The dotted vertical line marks the iteration when the gradient descent sharpness crosses the gradient descent stability threshold 2 / 0.01.
We can see that the gradient descent trajectory approximately tracks the gradient flow
 trajectory before this time, but departs immediately afterwards.


## Complete documentation

#### Gradient descent

The script `src/gd.py`trains a network using full-batch gradient descent.

The required parameters of `src/gd.py` are:

- `dataset` [string]: the dataset to train on.
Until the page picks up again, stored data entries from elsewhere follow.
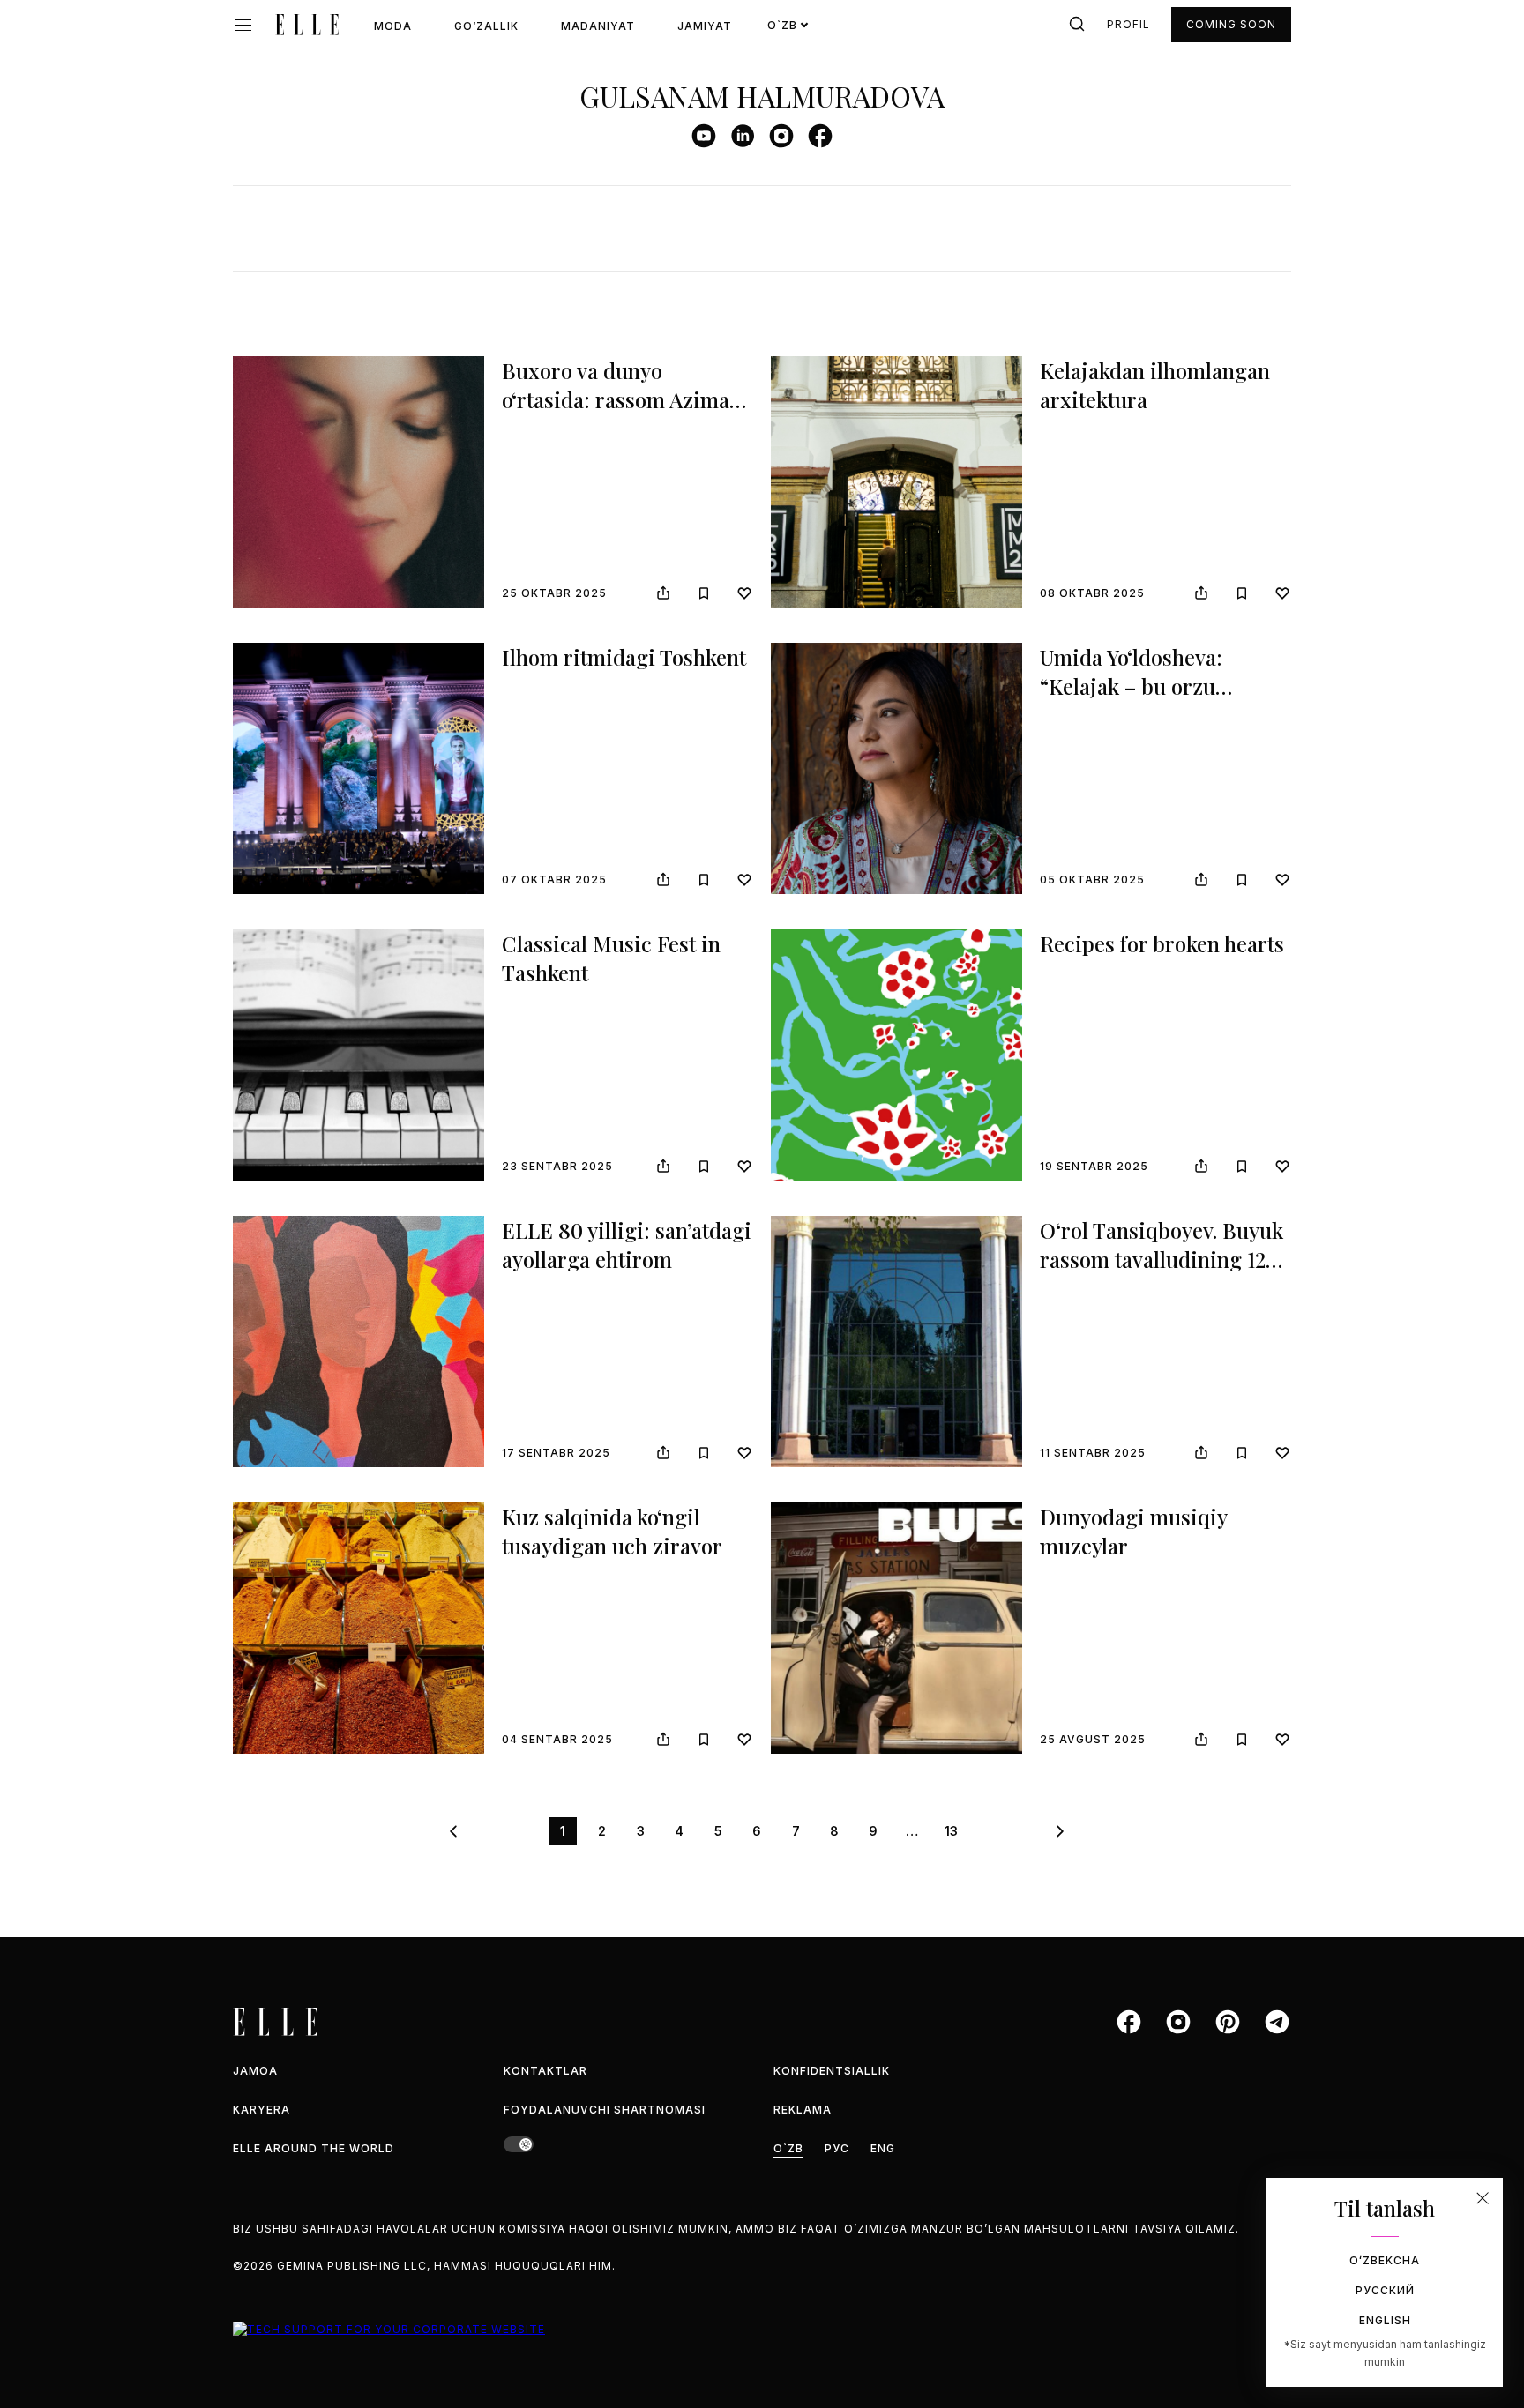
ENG (882, 2148)
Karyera (261, 2109)
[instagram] (781, 136)
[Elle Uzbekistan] (307, 24)
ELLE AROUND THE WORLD (313, 2148)
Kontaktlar (545, 2070)
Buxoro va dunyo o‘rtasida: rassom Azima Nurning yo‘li (615, 400)
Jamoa (255, 2070)
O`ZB (788, 2148)
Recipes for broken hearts (1162, 943)
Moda (393, 26)
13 (951, 1830)
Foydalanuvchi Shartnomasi (605, 2109)
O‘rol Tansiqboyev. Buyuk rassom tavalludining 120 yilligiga (1161, 1259)
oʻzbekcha (1384, 2260)
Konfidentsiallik (831, 2070)
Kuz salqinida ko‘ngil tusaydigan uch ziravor (612, 1531)
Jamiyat (704, 26)
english (1385, 2320)
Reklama (802, 2109)
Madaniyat (598, 26)
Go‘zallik (486, 26)
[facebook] (820, 136)
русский (1385, 2290)
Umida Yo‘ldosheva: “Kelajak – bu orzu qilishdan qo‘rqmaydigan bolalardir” (1159, 701)
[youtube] (704, 136)
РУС (837, 2148)
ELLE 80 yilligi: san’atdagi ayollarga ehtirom (626, 1245)
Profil (1128, 24)
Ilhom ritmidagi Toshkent (624, 657)
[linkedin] (742, 136)
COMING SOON (1231, 24)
The possible values are:
    - `cifar10`: the full CIFAR-10 dataset
    - `cifar10-5k`: the first 5,000 examples from the full CIFAR-10 dataset.  Along similar lines, you can also enter `cifar10-1k`, `cifar10-2k`, `cifar10-10k`, and `cifar10-20k`.
    - `chebyshev-3-20`: a toy regression dataset comprising 20 points evenly spaced between -1 and 1 labeled noiselessly
    by the Chebyshev polynomial of degree 3.  `chebyshev-4-20` and `chebyshev-5-20` are similar, but with
    polynomials of degree 4 and 5. 
    - we will soon add the other datasets from the paper (wikitext, the synthetic datasets) to this repo  
- `arch_id` [string]: which network architectures to train.  See `load_architecture()` in `archs.py` for a full list of the permissible values.
- `loss` [string]: which loss function to use.  The possible values are:
    - `ce`: cross-entropy loss
    - `mse`: mean squared error (square loss).  When the network has a scalar-valued output (e.g. in regression tasks), this is
    defined as 0.5 times the squared difference between the network output and the target scalar.
    More generally, when the network has a vector-valued output (e.g. in multiclass classification), this is defined
     as 0.5 times the squared L2 norm between the network outputs and the target vector.
     For classification tasks, we construct the target vector by assigning a 1 at the location of
     the true class, and assigning 0's everywhere else.
 - `lr` [float]: the learning rate
 - `max_steps` [int]: the maximum number of gradient descent steps to train for.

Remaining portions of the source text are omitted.